■ JOB ITEM
Reproduce word for word the stretch of the research project page below from "From Meta, a" through "the project progresses.".

Jump to content

Research:Bridging the Gap Between Wikipedians and Scientists with Terminology-Aware Translation: A Case Study in Turkish

From Meta, a Wikimedia project coordination wiki
Contact
[[en:GGLab, Koç University|GGLab, Koç University]]
Duration:  2024-06 – 2025-06
Grant ID: G-RS-2402-15231

This page documents a research project in progress.
Information may be incomplete and change as the project progresses.
Please contact the project lead before formally citing or reusing results from this page.


This project addresses the gap between the escalating volume of English-to-Turkish Wikipedia translations and the insufficient number of contributors, particularly in technical domains. Leveraging domain expertise from collaborative terminology dictionary effort, we plan to implement a pipeline system to enhance translation quality. Our focus is on bridging academic and Wikipedia communities, creating datasets, and developing NLP models for terminology identification and linking, and terminology-aware translation. The aim is to foster sustained contributions from both communities and improve the overall quality of Turkish Wikipedia articles.

■ COLLECTED DATA
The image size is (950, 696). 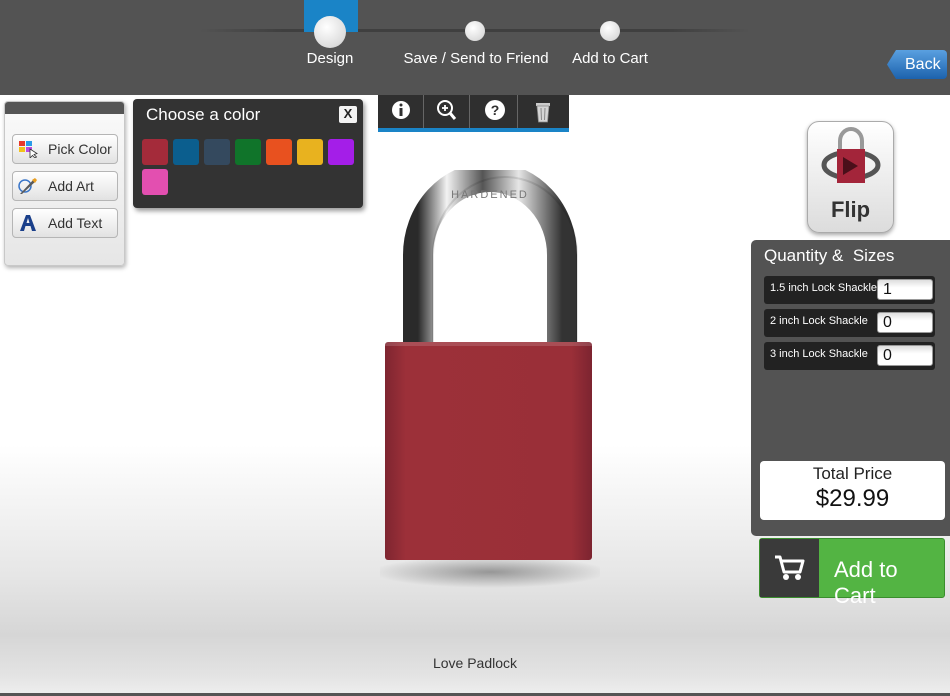 I want to click on add-to-cart-label: Add to Cart, so click(x=866, y=582).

■ ANSWER SPACE
From Meta, a Wikimedia project coordination wiki
Contact
[[en:GGLab, Koç University|GGLab, Koç University]]
Duration:  2024-06 – 2025-06
Grant ID: G-RS-2402-15231

This page documents a research project in progress.
Information may be incomplete and change as the project progresses.